[R] Indexing, and using an empty string as a name
Prof Brian Ripley
ripley at stats.ox.ac.uk
Wed Nov 7 14:15:54 CET 2007
[Adding R-help back, as you did later.]
On Wed, 7 Nov 2007, Charilaos Skiadas wrote:
> On Nov 7, 2007, at 2:51 AM, Prof Brian Ripley wrote:
>
>> On Tue, 6 Nov 2007, Charilaos Skiadas wrote:
>>
>>> Hello all,
>>>
>>> I ran into the following, to me unexpected, behavior. I have (for
>>> reasons that don't necessarily pertain to the question at hand, hence
>>> I won't go into them) the need/desire to use an empty string for the
>>> name of a vector entry.
>>
>> The 'R Languge Definition' says
>>
>> The string "" is treated specially: it indicates `no name' and matches
>> no element (not even those without a name).
>>
>> and from ?names
>>
>> The name \code{""} is special: it is used to indicate that there is no
>> name associated with an element of a (atomic or generic) vector.
>> Subscripting by \code{""} will match nothing (not even elements which
>> have no name).
>>
>> so it should perhaps have been expected.
>
> It should indeed, if I had looked at ?names, which I should have thought of
> doing. I wonder why ?"[" doesn't mention it though, especially the part
> about: "Subscripting by "" will match nothing (not even elements which have
> no name)."
Well, the help page of `[` is complex enough already, there was a link to
the page for names, and this doesn't seem to have bitten many people.

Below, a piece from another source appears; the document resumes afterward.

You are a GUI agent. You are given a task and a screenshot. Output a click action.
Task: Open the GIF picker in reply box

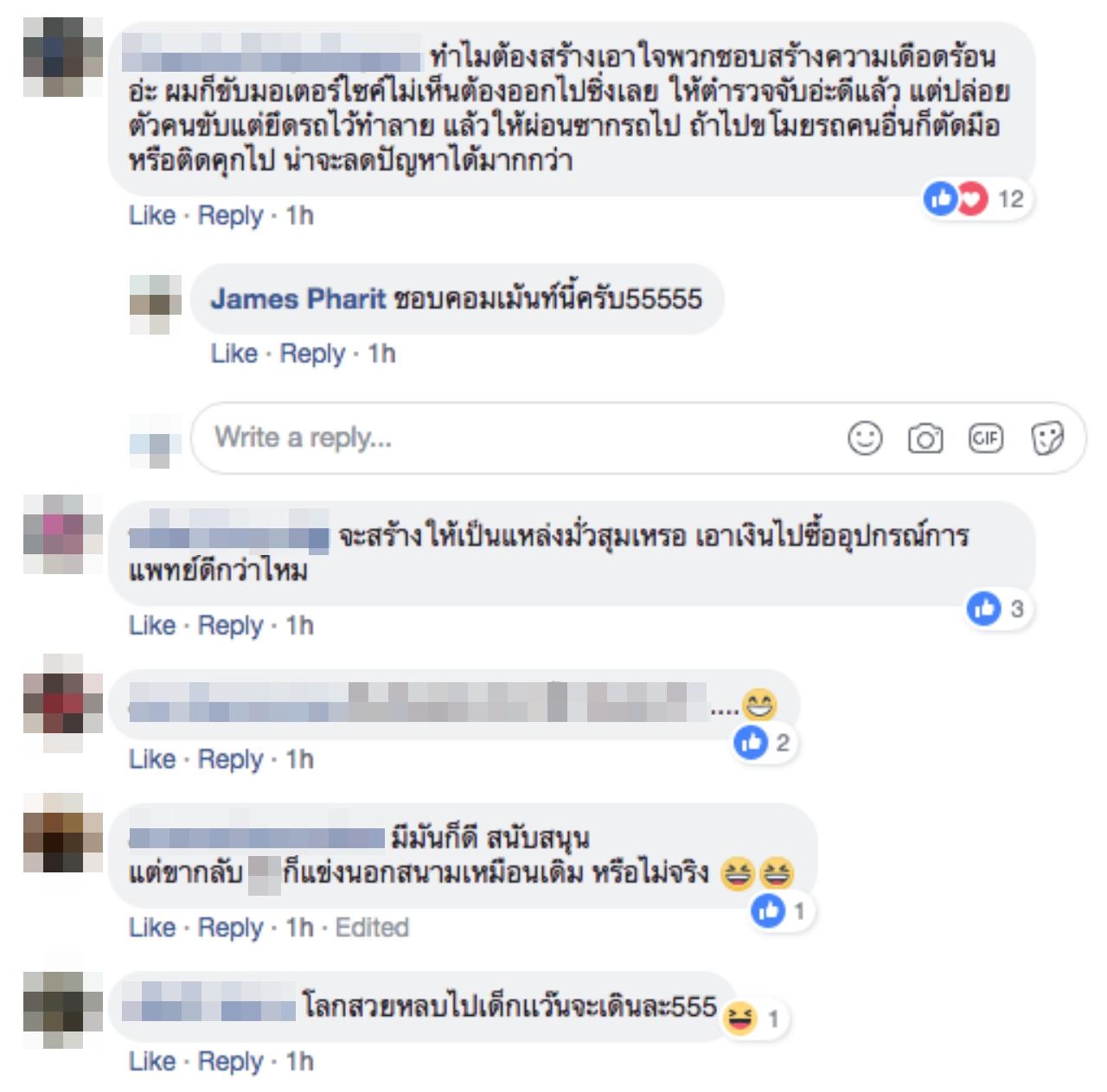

However, I have already added the information for the next version since
there were other facts about character indexing that were not there and I
created a new section for them. However we try to organize it,
information overload seems to be a problem for that help page.
I suspect that not everyone who has worked on the code/documentation was
aware of the special status of "" ....
> What are the reasons for treating "" in a special way, btw? i.e. can't we use
> NA to indicate "no name"? (Hm, come to think of it, NA means more that we
> don't know the name, not that there isn't a name. So perhaps it makes sense
> after all.)
It long predates the availability of character NAs (which S did not have),
and as you say, it is not quite the same.
[...]
--
Brian D. Ripley, ripley at stats.ox.ac.uk
Professor of Applied Statistics, http://www.stats.ox.ac.uk/~ripley/
University of Oxford, Tel: +44 1865 272861 (self)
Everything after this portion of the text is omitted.